At this time, the height dimension ΔY of the hydrophilization treatment portion 22b may satisfy 0.05 ≦ ΔY / (ΔY + Y2) ≦ 0.1. The height dimension Y1 of the hydrophilization treatment portion 22a of the first embodiment shown in FIG. 4 becomes less than 5% of the height dimension of the humidifying water retaining material 2a when the area of the humidifying water retaining material 2a is effectively utilized. .. Therefore, for the humidifying water-retaining material 2b according to the second embodiment, 0.05 ≦ ΔY / (ΔY + Y2) is appropriate for the purpose of dispersing water in the ventilation direction. Further, from the viewpoint of odor adsorption, the ratio of the area occupied by the hydrophilization treatment portion 22b to the surface area of the humidifying water retention material 2b should be small, and by suppressing the area ratio to 10% or less, the entire surface becomes hydrophilic. Compared with the treated water-retaining material for humidification, the generation of odor can be suppressed by 90%. Therefore, it is preferable that the ratio of the hydrophilization treatment portion 22b to the surface of the humidifying water retention material 2a is 5% or more and 10% or less.

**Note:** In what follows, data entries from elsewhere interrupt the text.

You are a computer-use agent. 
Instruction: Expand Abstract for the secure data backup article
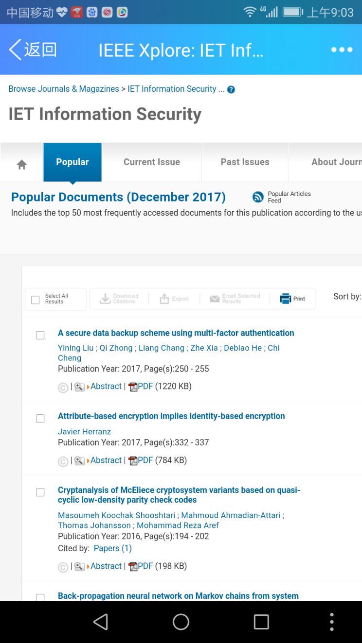106,386
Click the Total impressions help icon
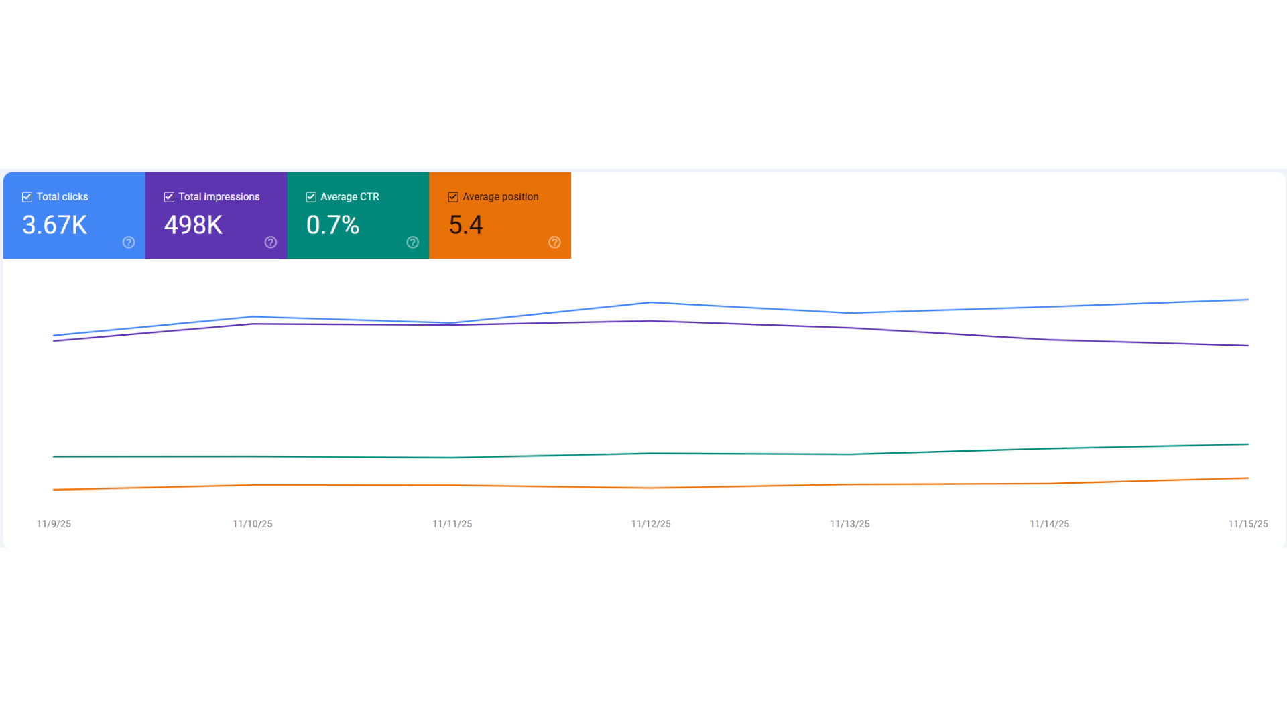 270,243
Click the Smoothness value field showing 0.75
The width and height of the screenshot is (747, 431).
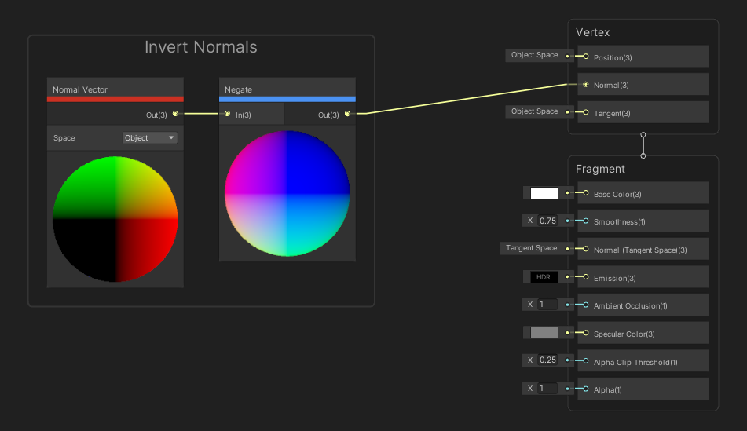(547, 221)
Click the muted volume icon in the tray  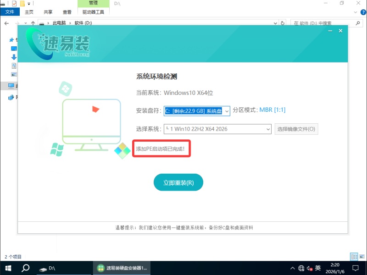point(309,268)
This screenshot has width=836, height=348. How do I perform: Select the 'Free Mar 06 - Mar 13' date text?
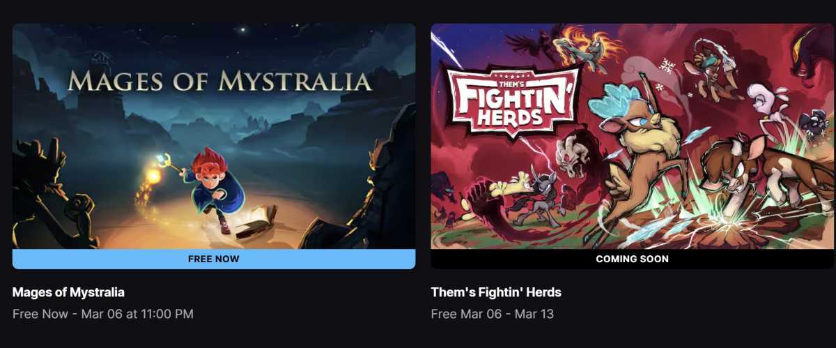493,314
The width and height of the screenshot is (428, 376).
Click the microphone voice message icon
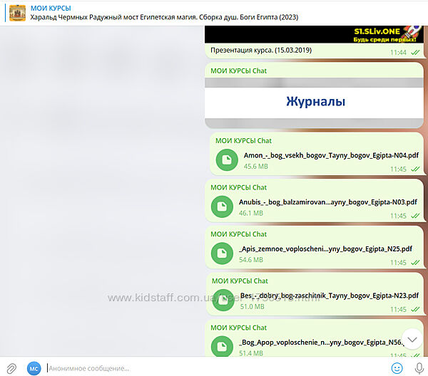[417, 367]
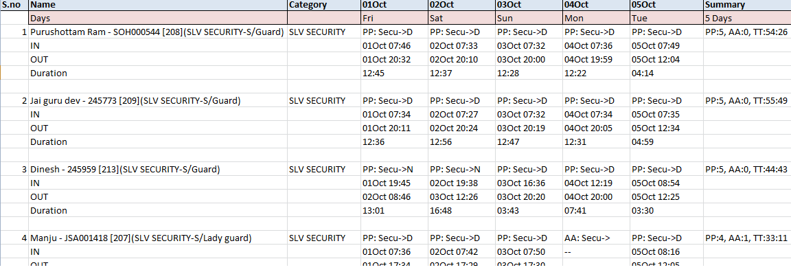Select the 16:48 duration cell
The image size is (791, 272).
coord(461,210)
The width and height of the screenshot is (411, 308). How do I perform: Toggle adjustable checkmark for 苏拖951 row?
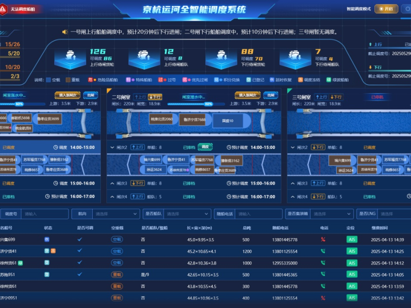[80, 274]
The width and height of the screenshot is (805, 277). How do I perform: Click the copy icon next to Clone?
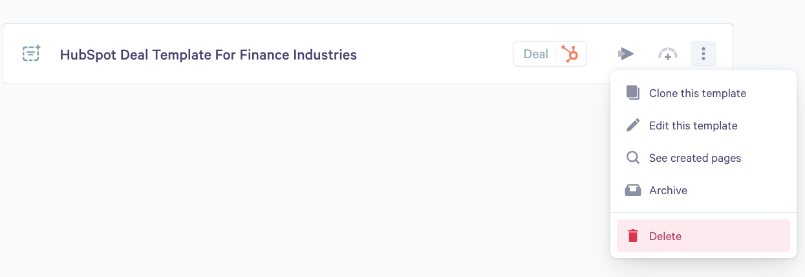tap(633, 93)
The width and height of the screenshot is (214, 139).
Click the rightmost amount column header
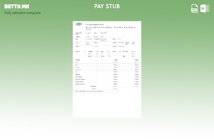point(137,60)
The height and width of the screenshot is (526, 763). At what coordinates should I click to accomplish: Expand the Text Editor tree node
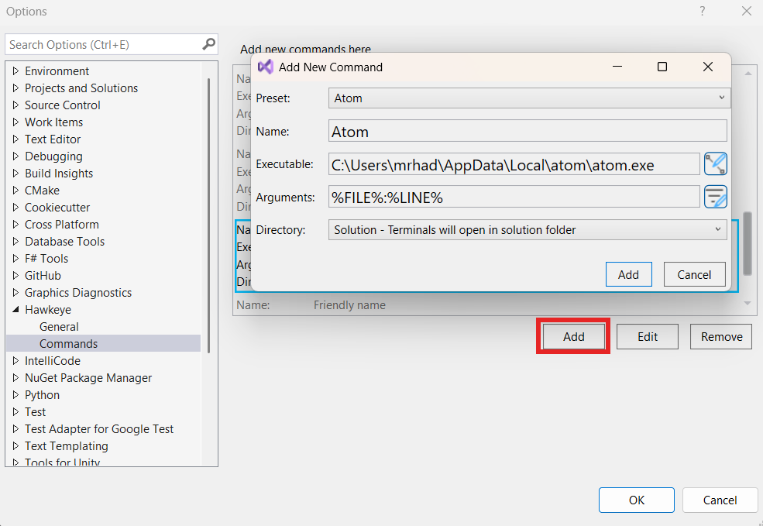pyautogui.click(x=15, y=139)
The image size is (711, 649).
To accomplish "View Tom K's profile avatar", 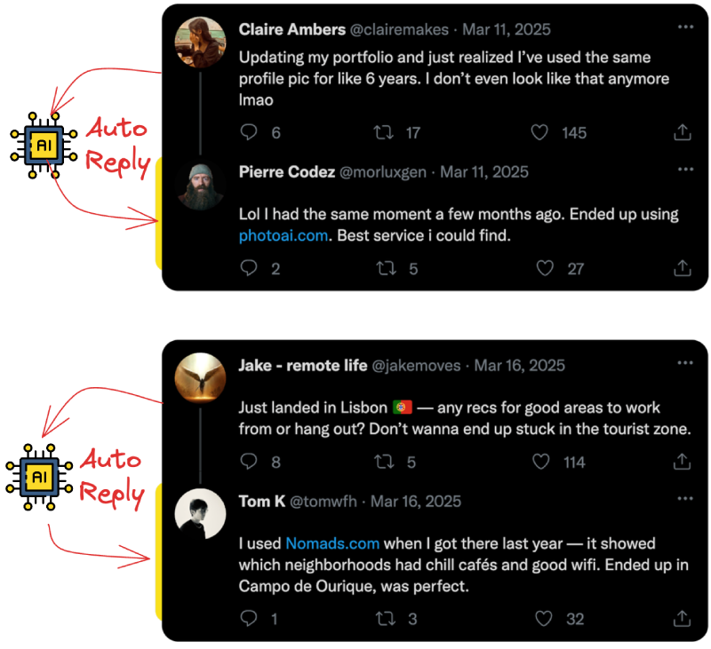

It is said that the sensitivity of a person's sense of smell is usually an index of sensitivity when the logarithm of concentration is taken. Therefore, considering the sensitivity of human olfaction, the humidifying water-retaining material 2b according to the second embodiment that suppresses the generation of odor by 90% can reduce the odor by half with the sensitivity of olfaction. When the risk of odor generation is not large and it is necessary to secure a sufficient amount of humidification, the humidifying water-retaining material 2b of the second embodiment can be used to obtain the humidifying water-retaining material 2a of the first embodiment. The number of humidifying water-retaining materials 2b can be reduced to reduce costs, water can be dispersed in the ventilation direction, and adsorption of odorous substances in the air can be suppressed.

Embodiment 3.
FIG. 6 is a front view of a water-retaining material for humidification of the humidifying device according to the third embodiment of the present invention. The humidifying water-retaining material 2c according to the third embodiment is provided with a plurality of hydrophilization treatment portions 22c having a height dimension ΔY3 at intervals of a height dimension Y3. An angle θ is inclined between the lower end of the hydrophilization treatment portion 22c and the leeward end surface, and the height of the upstream end portion of the circulating air is on the downstream side of the hydrophilization treatment portion 22c. It is below the height of the edge. The hydrophilization treatment site 22c extends in a direction along the flow of flowing air.

The water supplied from the water storage tank 12 to the humidifying water-retaining material 2c via the diffusion member 30 flows vertically through the humidifying water-retaining material 2c due to the influence of gravity. Since the hydrophilic treatment site 22c is inclined, the water that reaches the hydrophilic treatment site 22c diffuses along the surface of the highly hydrophilic hydrophilization treatment site 22c. Therefore, water supply and humidification are performed while collecting a large amount of water supply on the windward end face side of the water retention material for humidification 2c.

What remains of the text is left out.